Tennis could easily be (and has been) played in sleeves and longer skirts. Trying to swim in a decent skirt would likely lead to drowning.

Laura writes:

I like Mary’s idea of covering up as soon as one leaves the pool.

Paul writes:

I must be unfamiliar with the modern one-piece woman’s suit because they all look to me as revealing femininity while hiding the important parts suitably.  They are not intended as casual wear.  They are intended for swimming comfortably and effectively.  The male form is almost as attractive to women as the female form is to men.  Therefore, limiting women, arguably, to potato sacks is unjust when men are unlimited and can exhibit every muscle.

I recall when I swam for exercise, and I do recall getting the impression that the person (male or female) in the next lane was competing with me or showing off.  Because of the confidence gained from my prior successful experience at sports, I sloughed it off because I was already secure in my physical abilities and kept my focus on what I was there to accomplish: cardio.  Usually, the others did not last.  Constantly I transitioned from my back to my side to my stomach to underwater and to other forms so as to avoid injury and to maintain interest. I stopped because Katrina destroyed the pool, and I still have a mild and somewhat enjoyable right-ear itch.

This is good advice to anyone who is going to exercise in public.  Do not let another exerciser’s perceived ideas control your behavior.  First, you are mind reading.  Second, once you are out of sight, the other person could not care less about you.  Go ahead and “look ridiculous” if you insist on thinking that way.  Be ignorant of the machines.  Ask around, and I guarantee that others are willing to help.  Soon others will be asking you.

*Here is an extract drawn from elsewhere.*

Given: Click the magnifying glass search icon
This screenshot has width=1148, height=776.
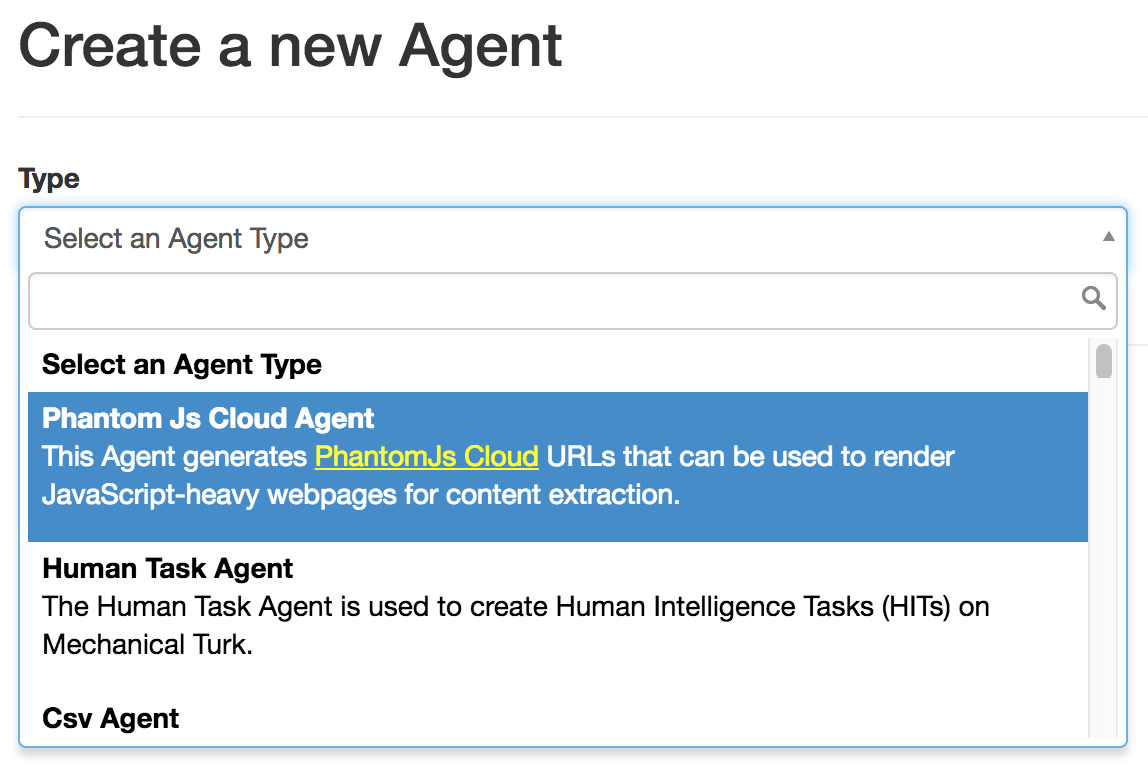Looking at the screenshot, I should [1094, 298].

I am also relieved to hear the broad shoulders disappear.

Laura writes:

No, the male form is nowhere near as visually meaningful to girls. There are very good reasons why women have historically been more modest. When we speak of standards of modesty, there is nothing “unjust” about distinguishing between girls and boys or upholding different standards. And those different standards are not motivated by prudishness or hatred of the body, but the exact opposite, a recognition of the meaning of the female form, its beauty, dignity and other transcendent qualities. A man’s body is sacred too but not in the same way. To all those out there who are reading this and reveling in their superiority because they are more enlightened and not so prudish, I encourage you to consider for a moment, or a split second even if you can, that in the ages when women were more modest, the relations between men and women were more pleasurable, even sexually more pleasurable, than they are now. Women did not resort to masturbation for fun. They were stimulated and aroused by masculinity.

Also, when girls do wear revealing clothing, it heightens sexual competitiveness among them, with the girls who are more perfect encouraged to exalt in their status. Female modesty helps female friendship.

I don’t think girls should swim in potato sacks, but a bathing suit is tight-fitting and reveals most of the body. Again, I like Mary’s idea of covering up upon leaving a pool — not with a potato sack but with the very attractive, loose-fitting pool dresses or long shirts you can find anywhere.